Para la técnica actoral que Julia Varley plantea, al igual que la metodología del Odin Teatret, el proceso de trabajo llega a tener un valor superior al producto y este proceso se inicia con el entrenamiento diario, con una disciplina rigurosa y muchas veces agotadora. Y los resultados no se encuentran de un día para otro; se necesitan muchas horas de navegación, de picar piedra, que en este caso tiene más que ver con el pulir piedras preciosas, con el fluir de nuestro impulso que poco a poco se va educando. La identificación de este proceso creativo de la actoralidad con cualquier otro proceso creativo como el de la dramaturgia salta a la vista, porque el escritor escénico requiere también de este laboratorio, si se piensa que escribir es sinónimo de experimentar sin saber en qué puerto nos detendremos. Porque como bien dice la autora de Piedras de agua, hay que transformar el estímulo y lo que sucede alrededor, no para encerrarse en sí mismo, sino para conectarse con lo otro.

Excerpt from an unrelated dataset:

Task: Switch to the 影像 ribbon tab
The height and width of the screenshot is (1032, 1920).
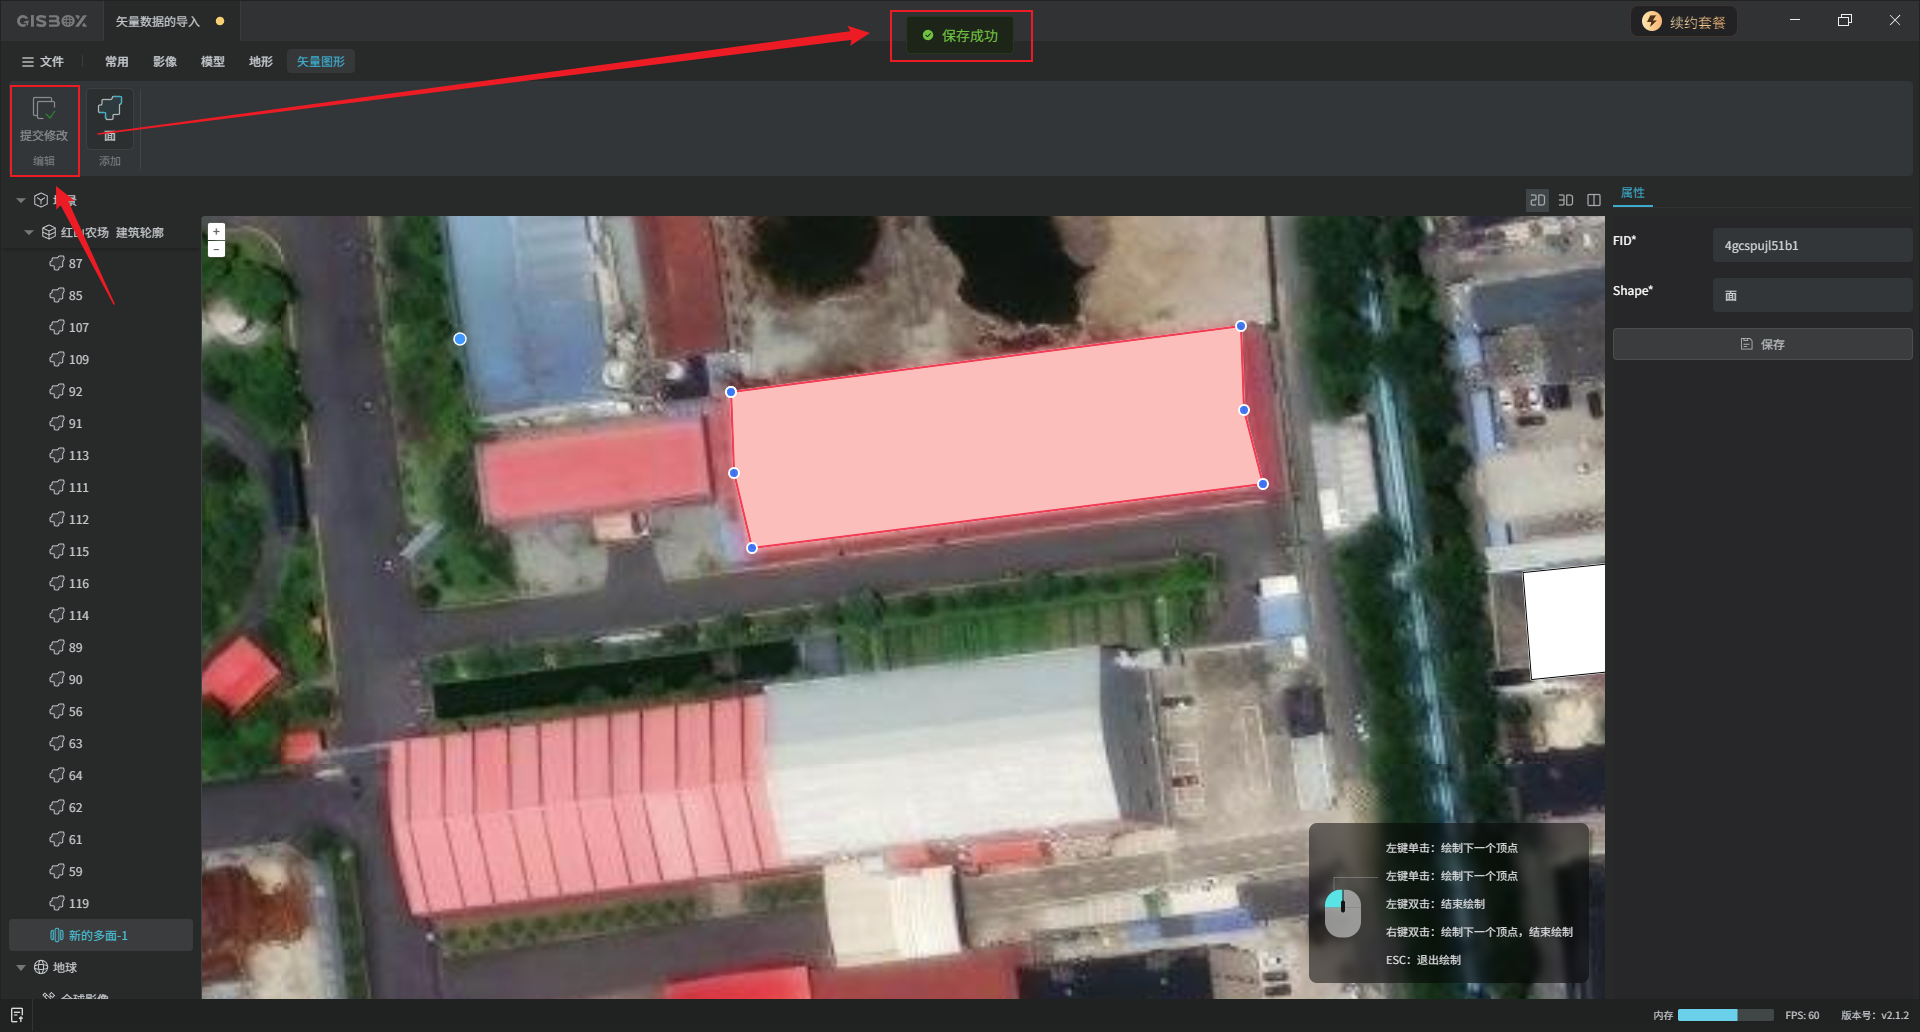Action: tap(165, 62)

Y aquí nos internamos en aguas más profundas y específicas: la improvisación y la composición; procedimientos que a pesar de la dificultar de transmitir esta experiencia en continuo movimiento, Julia Varley logra nombrar. Utilizar la palabra escrita para hablar de procesos escénicos es todo un reto ya que el tiempo es un presente perpetuo —tal como diría John Berger “todo es todo el tiempo”—, las acciones no son planas sino esféricas y poliédricas, el marco personal se traduce en secuencias con una lógica que puede rebasar la comprensión del director y hasta del espectador. Como ella señala, la improvisación y la composición está más en el campo de la poesía y la música que de la prosa. Se elaboran partituras vocales y de acción (como las llamó en su tiempo Stanislavski) y se procede a repetir, recordar y fijar: hacer las cosas como si fuera la primera vez.

Perdemos la balsa y flotamos en un largo remanso descubriendo esa unión entre actriz y director, la colaboración, la confianza y la autonomía, la dificultad y los hallazgos, el trabajo a dúo, los retos y los obstáculos; y el fluir nos lleva a las corrientes del río en las que el Odin navega. Divisamos el ancho mar y para celebrarlo la autora nos invita a una fiesta donde conocer sus afectos, los rostros de hombres y mujeres que la han acompañado. Y brindamos frente a este mar escénico en el que vivimos, que aunque lo miramos desde diferentes continentes, su caudal nos ha reunido.

Se agradece a Julia Varley hacernos partícipes de sus búsquedas, por adentrarnos en esas aguas profundas en las que ha navegado, por compartir su sabiduría, cuerpo y mente integrados, y dejar un legado a las artes escénicas donde muchos calmarán su sed y surgirán fortalecidos, rebosantes de utensilios para incorporarlos a la profesionalización de su ser actriz. Hombres y mujeres, como Piedras de agua habitemos este río que la autora de este libro ha formado con el fluir de su acción y dejemos que su cauce nos alumbre.

Estela Leñero, dramaturga, periodista y crítica teatral. Autora de la pieza Verónica en portada.